Originally published by David Coale.
Two recent opinions set the current guideposts for whether an issue is tried by consent. On the one hand, a recent post described the Fifth Court’s reasoning in Avelar v. Nunez, No. 05-17-00631-CV (Nov. 20, 2018) (mem. op.), which found no consent to a particular damages element from a cross that related to earlier-pleaded damages theories. On the other, there is BB&T Co. v. Seideman, which observed:
“In this case, the Bank’s claims against L&S and the guarantors were based on the loan
documents. The Note, the statute of frauds notice, and the guaranties were admitted into evidence without objection.

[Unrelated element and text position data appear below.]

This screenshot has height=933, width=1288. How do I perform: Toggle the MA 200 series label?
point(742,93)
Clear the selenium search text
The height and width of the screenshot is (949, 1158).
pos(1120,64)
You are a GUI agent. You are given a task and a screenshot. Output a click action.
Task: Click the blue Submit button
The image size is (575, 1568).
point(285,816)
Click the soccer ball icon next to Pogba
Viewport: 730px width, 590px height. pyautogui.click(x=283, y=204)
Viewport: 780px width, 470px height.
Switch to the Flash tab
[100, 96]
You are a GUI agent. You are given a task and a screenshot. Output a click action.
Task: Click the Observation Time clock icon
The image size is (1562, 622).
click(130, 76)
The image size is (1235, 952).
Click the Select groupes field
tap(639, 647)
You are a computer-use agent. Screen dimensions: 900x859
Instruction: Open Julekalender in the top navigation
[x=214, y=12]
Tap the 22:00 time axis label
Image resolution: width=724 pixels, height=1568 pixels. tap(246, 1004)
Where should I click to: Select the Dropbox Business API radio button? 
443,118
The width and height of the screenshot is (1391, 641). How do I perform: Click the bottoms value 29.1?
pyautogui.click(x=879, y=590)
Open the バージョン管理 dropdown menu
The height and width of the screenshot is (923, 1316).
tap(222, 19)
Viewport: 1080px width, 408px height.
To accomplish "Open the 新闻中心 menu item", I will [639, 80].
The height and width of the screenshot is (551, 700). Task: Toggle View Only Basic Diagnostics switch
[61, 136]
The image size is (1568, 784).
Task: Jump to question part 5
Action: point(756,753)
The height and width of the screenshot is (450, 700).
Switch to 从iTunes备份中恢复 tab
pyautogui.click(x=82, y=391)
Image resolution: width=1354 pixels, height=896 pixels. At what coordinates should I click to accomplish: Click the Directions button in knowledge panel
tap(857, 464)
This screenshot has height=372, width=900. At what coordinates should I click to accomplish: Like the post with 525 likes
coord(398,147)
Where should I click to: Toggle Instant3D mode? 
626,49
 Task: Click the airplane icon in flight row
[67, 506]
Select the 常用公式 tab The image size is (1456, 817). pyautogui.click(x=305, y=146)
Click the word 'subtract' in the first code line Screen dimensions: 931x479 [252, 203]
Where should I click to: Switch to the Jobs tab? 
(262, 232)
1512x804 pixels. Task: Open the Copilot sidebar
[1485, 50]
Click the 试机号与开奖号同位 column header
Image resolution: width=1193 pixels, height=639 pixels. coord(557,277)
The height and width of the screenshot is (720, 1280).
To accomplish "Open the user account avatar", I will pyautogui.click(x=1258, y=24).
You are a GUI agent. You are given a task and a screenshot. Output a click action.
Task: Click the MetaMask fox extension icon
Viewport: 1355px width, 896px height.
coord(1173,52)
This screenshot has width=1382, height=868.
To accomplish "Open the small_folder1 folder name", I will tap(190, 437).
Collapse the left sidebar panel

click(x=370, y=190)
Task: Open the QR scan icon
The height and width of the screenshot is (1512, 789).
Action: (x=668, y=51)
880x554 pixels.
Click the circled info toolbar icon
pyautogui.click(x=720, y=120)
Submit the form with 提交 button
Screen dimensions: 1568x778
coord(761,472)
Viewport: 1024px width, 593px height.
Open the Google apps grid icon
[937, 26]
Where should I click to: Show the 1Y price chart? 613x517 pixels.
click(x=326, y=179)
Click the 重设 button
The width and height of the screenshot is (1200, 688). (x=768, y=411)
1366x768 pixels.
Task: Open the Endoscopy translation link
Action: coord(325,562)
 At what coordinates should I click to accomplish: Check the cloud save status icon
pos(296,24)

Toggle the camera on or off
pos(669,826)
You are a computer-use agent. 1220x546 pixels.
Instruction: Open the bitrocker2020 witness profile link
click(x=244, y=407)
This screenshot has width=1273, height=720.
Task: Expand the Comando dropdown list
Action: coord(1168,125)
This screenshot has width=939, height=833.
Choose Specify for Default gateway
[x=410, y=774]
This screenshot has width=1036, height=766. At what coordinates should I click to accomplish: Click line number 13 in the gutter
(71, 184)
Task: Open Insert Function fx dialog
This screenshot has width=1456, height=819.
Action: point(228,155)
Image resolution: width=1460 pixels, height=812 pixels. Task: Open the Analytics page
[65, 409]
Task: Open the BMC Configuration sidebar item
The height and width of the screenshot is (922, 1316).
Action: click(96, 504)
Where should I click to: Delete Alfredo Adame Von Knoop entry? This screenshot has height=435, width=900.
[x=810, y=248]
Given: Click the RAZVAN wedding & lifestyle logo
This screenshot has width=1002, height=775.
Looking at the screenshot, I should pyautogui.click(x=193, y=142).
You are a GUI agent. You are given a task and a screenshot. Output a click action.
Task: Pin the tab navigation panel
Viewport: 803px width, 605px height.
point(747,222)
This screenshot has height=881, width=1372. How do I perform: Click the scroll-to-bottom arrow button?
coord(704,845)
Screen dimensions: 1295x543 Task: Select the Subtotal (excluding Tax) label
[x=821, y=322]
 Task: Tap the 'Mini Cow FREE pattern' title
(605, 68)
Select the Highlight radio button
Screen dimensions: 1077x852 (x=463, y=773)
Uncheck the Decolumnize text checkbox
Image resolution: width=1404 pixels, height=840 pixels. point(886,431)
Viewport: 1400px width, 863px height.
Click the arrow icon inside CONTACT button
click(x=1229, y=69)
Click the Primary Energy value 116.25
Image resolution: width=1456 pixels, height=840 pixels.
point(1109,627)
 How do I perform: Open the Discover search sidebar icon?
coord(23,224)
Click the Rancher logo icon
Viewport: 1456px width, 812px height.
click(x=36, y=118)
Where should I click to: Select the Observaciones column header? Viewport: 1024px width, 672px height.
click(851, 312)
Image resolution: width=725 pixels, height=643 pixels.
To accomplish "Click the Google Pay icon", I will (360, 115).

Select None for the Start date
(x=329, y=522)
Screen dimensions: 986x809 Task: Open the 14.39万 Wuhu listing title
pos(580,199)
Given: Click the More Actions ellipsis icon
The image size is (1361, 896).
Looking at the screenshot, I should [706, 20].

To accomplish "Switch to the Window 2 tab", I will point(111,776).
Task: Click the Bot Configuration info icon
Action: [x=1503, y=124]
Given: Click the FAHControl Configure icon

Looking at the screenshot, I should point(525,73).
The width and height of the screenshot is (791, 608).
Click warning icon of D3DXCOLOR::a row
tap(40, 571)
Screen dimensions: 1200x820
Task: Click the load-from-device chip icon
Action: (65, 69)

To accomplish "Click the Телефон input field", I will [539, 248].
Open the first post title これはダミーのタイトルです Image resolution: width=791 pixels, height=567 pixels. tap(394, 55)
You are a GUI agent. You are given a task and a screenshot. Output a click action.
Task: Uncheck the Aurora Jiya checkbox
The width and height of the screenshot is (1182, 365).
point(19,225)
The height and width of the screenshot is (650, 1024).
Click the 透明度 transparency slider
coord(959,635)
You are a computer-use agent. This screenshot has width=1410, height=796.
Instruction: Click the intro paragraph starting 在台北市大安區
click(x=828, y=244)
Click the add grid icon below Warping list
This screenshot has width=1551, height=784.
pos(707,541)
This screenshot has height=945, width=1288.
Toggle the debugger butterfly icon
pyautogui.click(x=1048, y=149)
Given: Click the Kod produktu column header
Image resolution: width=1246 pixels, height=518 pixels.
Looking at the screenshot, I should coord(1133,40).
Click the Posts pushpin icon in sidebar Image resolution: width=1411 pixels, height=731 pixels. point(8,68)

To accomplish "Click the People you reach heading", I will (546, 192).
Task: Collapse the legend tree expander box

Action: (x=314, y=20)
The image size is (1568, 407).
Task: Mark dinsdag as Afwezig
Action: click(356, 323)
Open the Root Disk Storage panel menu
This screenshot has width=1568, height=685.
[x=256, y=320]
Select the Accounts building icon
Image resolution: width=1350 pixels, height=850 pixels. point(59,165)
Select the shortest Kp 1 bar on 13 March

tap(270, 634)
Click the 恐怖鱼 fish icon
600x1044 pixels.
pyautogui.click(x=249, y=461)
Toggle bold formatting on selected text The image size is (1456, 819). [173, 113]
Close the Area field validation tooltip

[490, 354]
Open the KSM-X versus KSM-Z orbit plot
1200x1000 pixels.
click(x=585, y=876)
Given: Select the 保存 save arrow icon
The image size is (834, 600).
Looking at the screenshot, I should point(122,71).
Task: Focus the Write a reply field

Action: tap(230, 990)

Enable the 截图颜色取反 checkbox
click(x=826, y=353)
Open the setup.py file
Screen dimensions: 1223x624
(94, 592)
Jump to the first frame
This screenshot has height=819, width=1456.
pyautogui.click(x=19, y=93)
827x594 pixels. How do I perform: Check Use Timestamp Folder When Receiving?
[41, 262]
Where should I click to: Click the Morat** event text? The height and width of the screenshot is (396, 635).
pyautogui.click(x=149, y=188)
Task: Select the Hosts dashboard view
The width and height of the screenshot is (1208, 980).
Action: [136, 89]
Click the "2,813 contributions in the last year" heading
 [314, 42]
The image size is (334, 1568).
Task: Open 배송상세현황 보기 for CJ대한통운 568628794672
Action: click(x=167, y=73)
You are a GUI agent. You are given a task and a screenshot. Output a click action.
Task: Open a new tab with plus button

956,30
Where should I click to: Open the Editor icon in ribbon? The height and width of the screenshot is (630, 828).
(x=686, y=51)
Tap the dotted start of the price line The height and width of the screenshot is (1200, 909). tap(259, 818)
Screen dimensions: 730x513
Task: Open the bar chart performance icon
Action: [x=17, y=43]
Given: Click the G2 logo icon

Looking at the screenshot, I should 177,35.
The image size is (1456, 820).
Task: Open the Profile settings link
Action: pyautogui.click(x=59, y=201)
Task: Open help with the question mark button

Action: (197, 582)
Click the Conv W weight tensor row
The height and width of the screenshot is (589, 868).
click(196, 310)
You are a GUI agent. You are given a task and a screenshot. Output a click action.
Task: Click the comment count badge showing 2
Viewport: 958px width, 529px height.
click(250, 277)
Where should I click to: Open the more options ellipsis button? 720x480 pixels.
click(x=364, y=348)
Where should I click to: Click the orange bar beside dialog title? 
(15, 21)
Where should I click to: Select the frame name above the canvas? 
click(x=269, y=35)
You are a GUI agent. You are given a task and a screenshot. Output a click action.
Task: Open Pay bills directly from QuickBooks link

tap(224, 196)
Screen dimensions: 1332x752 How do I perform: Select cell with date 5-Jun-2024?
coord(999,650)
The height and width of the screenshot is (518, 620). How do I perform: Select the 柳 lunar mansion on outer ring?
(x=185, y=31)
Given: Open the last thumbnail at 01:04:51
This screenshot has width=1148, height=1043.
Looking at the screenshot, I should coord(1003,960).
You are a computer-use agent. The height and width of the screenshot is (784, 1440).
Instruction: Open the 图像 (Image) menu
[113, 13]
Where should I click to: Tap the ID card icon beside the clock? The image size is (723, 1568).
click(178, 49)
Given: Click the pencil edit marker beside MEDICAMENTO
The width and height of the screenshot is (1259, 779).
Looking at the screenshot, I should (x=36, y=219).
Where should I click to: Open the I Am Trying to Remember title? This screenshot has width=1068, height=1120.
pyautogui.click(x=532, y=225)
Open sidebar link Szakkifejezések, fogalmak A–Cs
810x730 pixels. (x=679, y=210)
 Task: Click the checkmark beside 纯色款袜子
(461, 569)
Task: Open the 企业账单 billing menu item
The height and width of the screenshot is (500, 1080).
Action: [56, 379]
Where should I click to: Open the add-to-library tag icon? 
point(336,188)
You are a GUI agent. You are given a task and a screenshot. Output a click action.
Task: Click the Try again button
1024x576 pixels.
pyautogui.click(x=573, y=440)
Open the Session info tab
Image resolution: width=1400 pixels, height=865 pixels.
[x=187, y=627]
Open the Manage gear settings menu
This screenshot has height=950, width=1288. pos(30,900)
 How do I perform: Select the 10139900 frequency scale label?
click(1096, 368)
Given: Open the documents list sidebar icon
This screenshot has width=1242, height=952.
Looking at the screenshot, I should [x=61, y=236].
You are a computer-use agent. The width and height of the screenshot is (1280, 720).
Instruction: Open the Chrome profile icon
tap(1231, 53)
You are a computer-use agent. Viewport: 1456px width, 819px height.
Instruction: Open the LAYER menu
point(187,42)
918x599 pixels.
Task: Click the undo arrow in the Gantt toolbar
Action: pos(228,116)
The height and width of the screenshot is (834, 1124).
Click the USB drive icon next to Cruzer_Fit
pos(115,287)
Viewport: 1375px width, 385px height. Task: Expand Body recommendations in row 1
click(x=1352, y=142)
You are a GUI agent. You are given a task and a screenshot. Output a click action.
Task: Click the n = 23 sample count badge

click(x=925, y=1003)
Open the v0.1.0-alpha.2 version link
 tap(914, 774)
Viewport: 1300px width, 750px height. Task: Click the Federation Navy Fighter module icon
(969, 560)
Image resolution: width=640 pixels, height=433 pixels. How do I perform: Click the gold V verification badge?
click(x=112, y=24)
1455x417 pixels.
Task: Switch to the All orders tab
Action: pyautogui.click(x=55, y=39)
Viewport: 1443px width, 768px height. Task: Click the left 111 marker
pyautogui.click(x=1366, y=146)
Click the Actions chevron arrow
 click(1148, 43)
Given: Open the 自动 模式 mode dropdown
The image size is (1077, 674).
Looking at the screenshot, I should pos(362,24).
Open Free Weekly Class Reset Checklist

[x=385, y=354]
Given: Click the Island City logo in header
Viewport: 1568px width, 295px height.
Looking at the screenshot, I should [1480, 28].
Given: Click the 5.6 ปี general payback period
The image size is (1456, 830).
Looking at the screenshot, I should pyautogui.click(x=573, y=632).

Holmes, Brian, Robert, and Seideman testified about the statute of frauds notice and the lack of a written agreement modifying the terms of the Note or the guaranties. Both parties argued to the trial court about the effect of the statute of frauds and the contractual waivers on L&S’s and the guarantors’ affirmative defenses and responded to the trial court’s questions on both issues. L&S and the guarantors did not object to the evidence, the arguments, or the trial court’s questions on the ground they related to an issue not pleaded by the Bank. We therefore conclude the issue of whether the statute of frauds or the contractual waivers precluded L&S and the guarantors from relying on any of the pleaded affirmative defenses was tried by consent.”